## EXERCISE
Show each line of the records that contains the string "Pick". Case counts.

Pointing records for text and elements:
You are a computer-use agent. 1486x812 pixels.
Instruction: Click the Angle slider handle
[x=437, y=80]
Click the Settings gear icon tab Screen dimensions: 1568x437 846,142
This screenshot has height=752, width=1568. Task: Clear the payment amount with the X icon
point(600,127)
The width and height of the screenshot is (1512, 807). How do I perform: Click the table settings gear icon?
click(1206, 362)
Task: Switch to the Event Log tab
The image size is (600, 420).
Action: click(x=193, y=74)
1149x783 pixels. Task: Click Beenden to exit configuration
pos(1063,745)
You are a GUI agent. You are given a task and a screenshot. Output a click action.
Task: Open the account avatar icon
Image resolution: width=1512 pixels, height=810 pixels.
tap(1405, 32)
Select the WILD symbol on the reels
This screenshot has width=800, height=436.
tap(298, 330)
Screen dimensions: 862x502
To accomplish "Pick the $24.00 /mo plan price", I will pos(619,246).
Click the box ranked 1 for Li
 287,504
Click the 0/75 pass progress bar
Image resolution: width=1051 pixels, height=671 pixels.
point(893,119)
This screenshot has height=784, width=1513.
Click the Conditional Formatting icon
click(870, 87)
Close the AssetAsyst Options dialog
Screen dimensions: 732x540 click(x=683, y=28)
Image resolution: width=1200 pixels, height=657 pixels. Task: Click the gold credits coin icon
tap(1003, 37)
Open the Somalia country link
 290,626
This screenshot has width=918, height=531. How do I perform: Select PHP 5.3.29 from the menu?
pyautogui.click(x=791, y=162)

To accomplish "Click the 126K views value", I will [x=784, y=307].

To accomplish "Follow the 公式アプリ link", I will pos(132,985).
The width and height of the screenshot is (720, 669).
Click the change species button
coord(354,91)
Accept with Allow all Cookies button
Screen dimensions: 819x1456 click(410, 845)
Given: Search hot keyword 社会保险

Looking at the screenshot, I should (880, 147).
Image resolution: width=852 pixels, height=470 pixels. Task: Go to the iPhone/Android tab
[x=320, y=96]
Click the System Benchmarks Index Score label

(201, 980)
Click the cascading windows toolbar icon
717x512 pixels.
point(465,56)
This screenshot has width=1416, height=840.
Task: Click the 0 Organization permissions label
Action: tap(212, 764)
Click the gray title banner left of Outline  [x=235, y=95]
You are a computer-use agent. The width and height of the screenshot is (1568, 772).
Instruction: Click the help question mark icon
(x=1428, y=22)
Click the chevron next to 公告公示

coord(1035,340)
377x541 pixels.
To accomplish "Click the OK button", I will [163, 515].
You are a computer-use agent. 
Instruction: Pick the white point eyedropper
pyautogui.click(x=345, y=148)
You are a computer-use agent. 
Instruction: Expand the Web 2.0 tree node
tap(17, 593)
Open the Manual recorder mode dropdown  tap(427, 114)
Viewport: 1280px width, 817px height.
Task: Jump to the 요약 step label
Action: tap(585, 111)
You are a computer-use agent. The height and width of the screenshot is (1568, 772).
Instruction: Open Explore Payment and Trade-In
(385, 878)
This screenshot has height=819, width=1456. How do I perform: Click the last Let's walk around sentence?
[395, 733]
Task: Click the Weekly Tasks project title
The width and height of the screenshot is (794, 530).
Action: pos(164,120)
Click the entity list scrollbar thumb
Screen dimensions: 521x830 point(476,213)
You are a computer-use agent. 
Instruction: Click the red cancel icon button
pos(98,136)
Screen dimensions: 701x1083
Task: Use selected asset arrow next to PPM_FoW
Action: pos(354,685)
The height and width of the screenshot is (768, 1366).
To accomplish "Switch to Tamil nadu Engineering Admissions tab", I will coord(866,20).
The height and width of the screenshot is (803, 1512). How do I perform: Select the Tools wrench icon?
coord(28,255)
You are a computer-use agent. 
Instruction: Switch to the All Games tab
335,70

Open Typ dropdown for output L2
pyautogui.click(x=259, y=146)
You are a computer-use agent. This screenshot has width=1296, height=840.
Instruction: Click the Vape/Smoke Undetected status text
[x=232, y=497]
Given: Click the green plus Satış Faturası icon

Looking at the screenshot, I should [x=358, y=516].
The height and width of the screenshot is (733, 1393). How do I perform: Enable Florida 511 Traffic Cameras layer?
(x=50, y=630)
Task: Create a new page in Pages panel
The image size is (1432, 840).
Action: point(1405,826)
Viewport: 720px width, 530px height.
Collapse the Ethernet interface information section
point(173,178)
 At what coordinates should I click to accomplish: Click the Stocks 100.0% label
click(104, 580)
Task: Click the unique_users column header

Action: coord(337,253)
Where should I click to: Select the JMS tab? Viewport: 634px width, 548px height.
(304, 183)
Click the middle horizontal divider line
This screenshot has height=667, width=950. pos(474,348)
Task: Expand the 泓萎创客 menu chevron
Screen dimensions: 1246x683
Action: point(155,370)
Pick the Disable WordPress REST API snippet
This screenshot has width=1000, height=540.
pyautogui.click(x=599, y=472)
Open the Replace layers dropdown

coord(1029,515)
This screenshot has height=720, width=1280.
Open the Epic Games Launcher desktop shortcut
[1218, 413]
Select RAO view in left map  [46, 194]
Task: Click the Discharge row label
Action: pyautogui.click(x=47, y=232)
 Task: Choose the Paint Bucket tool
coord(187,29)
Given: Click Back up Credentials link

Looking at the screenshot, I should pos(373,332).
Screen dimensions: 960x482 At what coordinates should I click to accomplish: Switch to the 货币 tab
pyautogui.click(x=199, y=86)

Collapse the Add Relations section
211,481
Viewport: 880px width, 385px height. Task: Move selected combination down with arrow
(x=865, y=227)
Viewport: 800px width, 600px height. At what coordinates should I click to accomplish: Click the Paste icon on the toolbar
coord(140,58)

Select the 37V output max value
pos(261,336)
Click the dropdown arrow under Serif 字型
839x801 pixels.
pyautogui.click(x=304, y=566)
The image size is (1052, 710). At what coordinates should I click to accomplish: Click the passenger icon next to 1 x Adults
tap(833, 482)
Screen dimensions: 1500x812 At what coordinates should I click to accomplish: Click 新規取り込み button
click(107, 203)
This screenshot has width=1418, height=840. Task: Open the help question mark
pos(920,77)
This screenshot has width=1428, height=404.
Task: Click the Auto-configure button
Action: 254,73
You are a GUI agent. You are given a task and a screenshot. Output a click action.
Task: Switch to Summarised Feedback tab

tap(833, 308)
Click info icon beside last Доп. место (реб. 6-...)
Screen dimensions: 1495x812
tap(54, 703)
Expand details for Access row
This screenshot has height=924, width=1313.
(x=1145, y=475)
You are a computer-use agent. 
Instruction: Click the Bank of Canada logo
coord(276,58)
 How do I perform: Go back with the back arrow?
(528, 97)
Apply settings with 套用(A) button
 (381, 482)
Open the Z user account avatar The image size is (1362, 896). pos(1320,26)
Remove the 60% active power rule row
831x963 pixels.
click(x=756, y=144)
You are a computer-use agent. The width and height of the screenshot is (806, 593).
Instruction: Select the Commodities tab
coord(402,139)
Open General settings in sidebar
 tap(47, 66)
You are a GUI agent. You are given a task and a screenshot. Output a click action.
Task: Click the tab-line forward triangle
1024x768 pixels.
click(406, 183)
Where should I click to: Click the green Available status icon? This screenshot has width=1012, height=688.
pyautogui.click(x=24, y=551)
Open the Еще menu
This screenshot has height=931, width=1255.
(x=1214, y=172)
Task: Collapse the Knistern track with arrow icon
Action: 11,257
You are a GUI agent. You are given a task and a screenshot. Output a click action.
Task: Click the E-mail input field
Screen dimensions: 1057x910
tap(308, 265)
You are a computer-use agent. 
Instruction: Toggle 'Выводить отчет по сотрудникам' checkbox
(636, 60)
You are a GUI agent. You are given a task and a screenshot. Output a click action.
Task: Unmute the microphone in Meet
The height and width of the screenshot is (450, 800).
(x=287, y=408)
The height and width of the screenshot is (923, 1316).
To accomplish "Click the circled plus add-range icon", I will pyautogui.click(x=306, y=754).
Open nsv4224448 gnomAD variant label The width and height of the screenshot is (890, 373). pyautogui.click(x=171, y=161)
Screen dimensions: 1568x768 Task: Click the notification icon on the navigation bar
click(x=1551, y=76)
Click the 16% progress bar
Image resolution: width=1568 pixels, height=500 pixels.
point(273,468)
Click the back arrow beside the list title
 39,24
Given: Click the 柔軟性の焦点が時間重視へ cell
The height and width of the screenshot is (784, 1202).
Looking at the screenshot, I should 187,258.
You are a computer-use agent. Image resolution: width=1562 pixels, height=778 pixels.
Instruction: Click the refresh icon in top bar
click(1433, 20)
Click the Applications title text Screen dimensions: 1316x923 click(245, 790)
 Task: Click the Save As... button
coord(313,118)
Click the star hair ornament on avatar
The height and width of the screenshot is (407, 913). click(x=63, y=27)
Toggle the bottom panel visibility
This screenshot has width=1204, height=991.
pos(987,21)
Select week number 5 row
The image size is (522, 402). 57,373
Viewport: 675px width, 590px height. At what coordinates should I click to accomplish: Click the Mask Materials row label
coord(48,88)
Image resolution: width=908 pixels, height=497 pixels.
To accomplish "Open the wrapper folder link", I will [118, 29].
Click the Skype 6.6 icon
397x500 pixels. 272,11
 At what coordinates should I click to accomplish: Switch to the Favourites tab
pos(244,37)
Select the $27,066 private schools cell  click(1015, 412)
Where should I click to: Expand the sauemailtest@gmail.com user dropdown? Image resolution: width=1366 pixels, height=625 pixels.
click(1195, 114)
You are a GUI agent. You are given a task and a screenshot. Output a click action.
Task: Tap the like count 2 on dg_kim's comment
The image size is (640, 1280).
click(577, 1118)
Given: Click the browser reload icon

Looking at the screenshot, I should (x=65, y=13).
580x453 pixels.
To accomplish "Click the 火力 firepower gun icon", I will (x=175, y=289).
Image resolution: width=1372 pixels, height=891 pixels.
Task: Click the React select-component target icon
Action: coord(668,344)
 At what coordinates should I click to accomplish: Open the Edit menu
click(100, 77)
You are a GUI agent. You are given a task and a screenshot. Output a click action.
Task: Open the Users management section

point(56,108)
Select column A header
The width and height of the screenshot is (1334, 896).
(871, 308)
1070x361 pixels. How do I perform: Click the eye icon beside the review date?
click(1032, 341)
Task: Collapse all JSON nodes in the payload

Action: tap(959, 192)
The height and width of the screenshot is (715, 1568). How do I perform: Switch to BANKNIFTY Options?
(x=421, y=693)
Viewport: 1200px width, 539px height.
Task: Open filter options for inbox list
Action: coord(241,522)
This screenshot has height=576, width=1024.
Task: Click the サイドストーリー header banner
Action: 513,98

## FULL RESPONSE
To accomplish "Pick the $24.00 /mo plan price", I will pos(619,246).
Instruction: Pick the white point eyedropper
Pick the Disable WordPress REST API snippet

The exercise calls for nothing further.